Preparing Ourselves for Perseus’ Visit

reimagined-graeae triple goddess

There once were three old women, who were blind to the gray world about them, save that they shared a single eye between them through which to see the world.

In order to see, each blind crone would take turns looking through the shared eye.  They spent their days passing the eye from woman to woman. As each took her turn she would describe the world she saw in living color to the other two.  It was as if each could see clearly through the seer’s eye. 

It never occurred to any one of the three to keep the eye for herself.  The world was full of possibilities for each of the women because of the collective vision and perspectives they shared.  

– Poem from Images of Liberating Action: Opening a Collective Eye, Susan M. Maloney, 1995

One reason I sought to learn about feminist spirituality was to learn how to take God back into my heart, not as the authoritative father or his benevolent son, but as the Mother/ Goddess/ Creator.  This meant reexamining stories, rituals, symbols, and prayers and asking myself, how does this include me and my experience as a woman?

For instance, take the old story about Perseus killing Medusa.

Today, that story has once again been retold by Rick Riordan in his Percy Jackson series for young teens.  My sons LOVE LOVE LOVE this series.  When we watched “Clash of the Titans” with Sam Worthington, they identified each character and knew the myths.

In the 2010 movie remake, Perseus journeyed to find the Stygian Witches to ask how to kill the Kraken coming to annihilate humanity.  The Stygian Witches were grey, frightening, old crones who shared one eye between them.  After Perseus learned he needed to kill Medusa (the witches’ sister by the way), he harassed the old women by tossing their eye out of their reach and making them scramble on hands and knees to find it.

In Greek and Roman mythology, the Stygian Witches were also called the Graeae who shared a single eye and a single tooth. The Graeae were a primitive concept of the Triple Goddess “who was three in one and one in three”.

Throughout the pre-Christian world, you find Triple Goddess in her hundreds of forms: Creator/Preserver/Destroyer, Virgin/Mother/Crone, Past/Present/Future, or Sun/Moon/Star.   The Graeae manifestation of the Triple Goddess was passed down through the play Phorcydes by Aeschylus, part of the dramatist’s trilogy on the life of Perseus.   In the early 7BC versions, the Graeae were young, beautiful and shaped like swans.  By 2010, they have become groveling sorceresses.

The poem asks women to re-imagine the Graeae, the Triple Goddess, within us.  We are now wiser, older; our hair has become grey, but so has Greece and Rome.  And from where I stand, the sky has also turned grey, filled with the pollution of man, the Kraken of our time.

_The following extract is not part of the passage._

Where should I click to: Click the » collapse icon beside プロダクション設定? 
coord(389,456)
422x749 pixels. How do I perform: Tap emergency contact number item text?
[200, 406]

Just like Rick Riordan, who took an ancient play and eight millennium later got it placed back on the bestsellers list, women can re-frame the old stories.

The poem suggests that women work together, sharing the seer’s eye that sees the possibilities, the future, and then applying our magic, describing our vision in living color, bringing it to life.  Not for us, but for our children, the next generation of Perseuses  who will eventually come to us and ask how to annihilate the remade Kraken.